Generating an inverted index using Hadoop MapReduce

Simple text searching systems rely on inverted index to look up the set of documents that contain a given word or a term. In this recipe, we implement a simple inverted index building application that computes a list of terms in the documents, the set of documents that contains each term, and the term frequency in each of the documents. Retrieval of results from an inverted index can be as simple as returning the set of documents that contains the given terms or can involve much more complex operations such as returning the set of documents ordered based on a particular ranking.

Getting ready

You must have Apache Hadoop v2 configured and installed to follow this recipe.
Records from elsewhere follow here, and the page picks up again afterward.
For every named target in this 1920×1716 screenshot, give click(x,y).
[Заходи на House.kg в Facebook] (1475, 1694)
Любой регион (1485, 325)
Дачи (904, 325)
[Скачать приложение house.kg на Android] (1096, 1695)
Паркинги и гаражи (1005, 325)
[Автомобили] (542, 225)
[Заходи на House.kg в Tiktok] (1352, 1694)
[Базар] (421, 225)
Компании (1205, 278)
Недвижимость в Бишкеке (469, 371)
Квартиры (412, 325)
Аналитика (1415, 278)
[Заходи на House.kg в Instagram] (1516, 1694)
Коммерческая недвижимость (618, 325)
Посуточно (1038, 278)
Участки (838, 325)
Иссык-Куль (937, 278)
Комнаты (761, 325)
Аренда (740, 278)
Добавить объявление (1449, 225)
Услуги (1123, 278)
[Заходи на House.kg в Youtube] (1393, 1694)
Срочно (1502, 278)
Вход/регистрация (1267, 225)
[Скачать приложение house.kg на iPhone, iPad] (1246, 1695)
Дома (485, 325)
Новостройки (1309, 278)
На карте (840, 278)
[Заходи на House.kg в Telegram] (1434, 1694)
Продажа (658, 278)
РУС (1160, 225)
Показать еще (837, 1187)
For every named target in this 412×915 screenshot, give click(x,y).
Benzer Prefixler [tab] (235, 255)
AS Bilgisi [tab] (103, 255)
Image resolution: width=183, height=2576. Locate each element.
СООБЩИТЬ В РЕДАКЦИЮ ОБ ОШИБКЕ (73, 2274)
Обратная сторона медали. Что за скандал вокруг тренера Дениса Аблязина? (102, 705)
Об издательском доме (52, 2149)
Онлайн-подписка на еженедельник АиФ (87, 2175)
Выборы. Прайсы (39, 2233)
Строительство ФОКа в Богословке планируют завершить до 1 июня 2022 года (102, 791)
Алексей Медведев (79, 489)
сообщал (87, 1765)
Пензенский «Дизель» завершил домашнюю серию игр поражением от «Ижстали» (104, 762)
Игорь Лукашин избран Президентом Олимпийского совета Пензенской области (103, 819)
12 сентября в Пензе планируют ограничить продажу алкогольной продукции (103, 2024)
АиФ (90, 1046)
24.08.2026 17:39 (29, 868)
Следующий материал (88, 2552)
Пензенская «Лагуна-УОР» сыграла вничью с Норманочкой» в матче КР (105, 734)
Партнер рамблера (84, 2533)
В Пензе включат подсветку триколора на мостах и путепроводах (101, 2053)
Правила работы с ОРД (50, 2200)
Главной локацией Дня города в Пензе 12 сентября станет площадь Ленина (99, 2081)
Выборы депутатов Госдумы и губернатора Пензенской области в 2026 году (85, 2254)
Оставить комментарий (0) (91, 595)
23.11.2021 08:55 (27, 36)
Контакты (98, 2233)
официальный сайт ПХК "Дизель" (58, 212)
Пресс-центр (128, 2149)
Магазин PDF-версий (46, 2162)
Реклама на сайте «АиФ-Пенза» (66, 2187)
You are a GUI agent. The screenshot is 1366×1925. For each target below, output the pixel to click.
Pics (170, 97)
Gradle is needed for the compiling and building of the source code.

How to do it…

In the following steps, we use a MapReduce program to build an inverted index for a text dataset:

  1. Create a directory in HDFS and upload a text dataset. This dataset should consist of one or more text files.
    $ hdfs dfs -mkdir input_dir
    $ hdfs dfs -put *.txt input_dir

    You can download the text versions of the Project Gutenberg books by following the instructions given at http://www.gutenberg.org/wiki/Gutenberg:Information_About_Robot_Access_to_our_Pages. Make sure to provide the filetypes query parameter of the download request as txt. Unzip the downloaded files. You can use the unzipped text files as the text dataset for this recipe.

  2. Compile the source by running the gradle build command from the chapter 8 folder of the source repository.
  3. Run the inverted indexing MapReduce job using the following command.Provide the HDFS directory where you uploaded the input data in step 2 as the first argument and provide an HDFS path to store the output as the second argument:
    $ hadoop jar hcb-c8-samples.jar 
    input_dir output_dir
  4. Check the output directory for the results by running the following command. The output of this program will consist of the term followed by a comma-separated list of filename and frequency:
    $ hdfs dfs -cat output_dir/*
    ARE three.txt:1,one.txt:1,four.txt:1,two.txt:1,
    AS three.txt:2,one.txt:2,four.txt:2,two.txt:2,
    AUGUSTA three.txt:1,
    About three.txt:1,two.txt:1,
    Abroad three.txt:2,
  5. We used the text outputting inverted indexing MapReduce program in step 3 for the clarity of understanding the algorithm. Run the program by substituting the command in step 3 with the following command:
    $ hadoop jar hcb-c8-samples.jar 
    input_dir seq_output_dir

How it works…

The Map Function receives a chunk of an input document as the input and outputs the term and pair for each word. In the Map function, we first replace all the non-alphanumeric characters from the input text value before tokenizing it as follows:

public void map(Object key, Text value, ……… {
String valString = value.toString().replaceAll("[^a-zA-Z0-9]+"," ");
StringTokenizer itr = new StringTokenizer(valString);
FileSplit fileSplit = (FileSplit) context.getInputSplit();
String fileName = fileSplit.getPath().getName();
while (itr.hasMoreTokens()) {
docFrequency.set(fileName, 1);
context.write(term, docFrequency);

We use the getInputSplit() method of MapContext to obtain a reference to InputSplit assigned to the current Map task. The InputSplits class for this computation are instances of FileSplit due to the usage of a FileInputFormat based InputFormat. Then we use the getPath() method of FileSplit to obtain the path of the file containing the current split and extract the filename from it. We use this extracted filename as the document ID when constructing the inverted index.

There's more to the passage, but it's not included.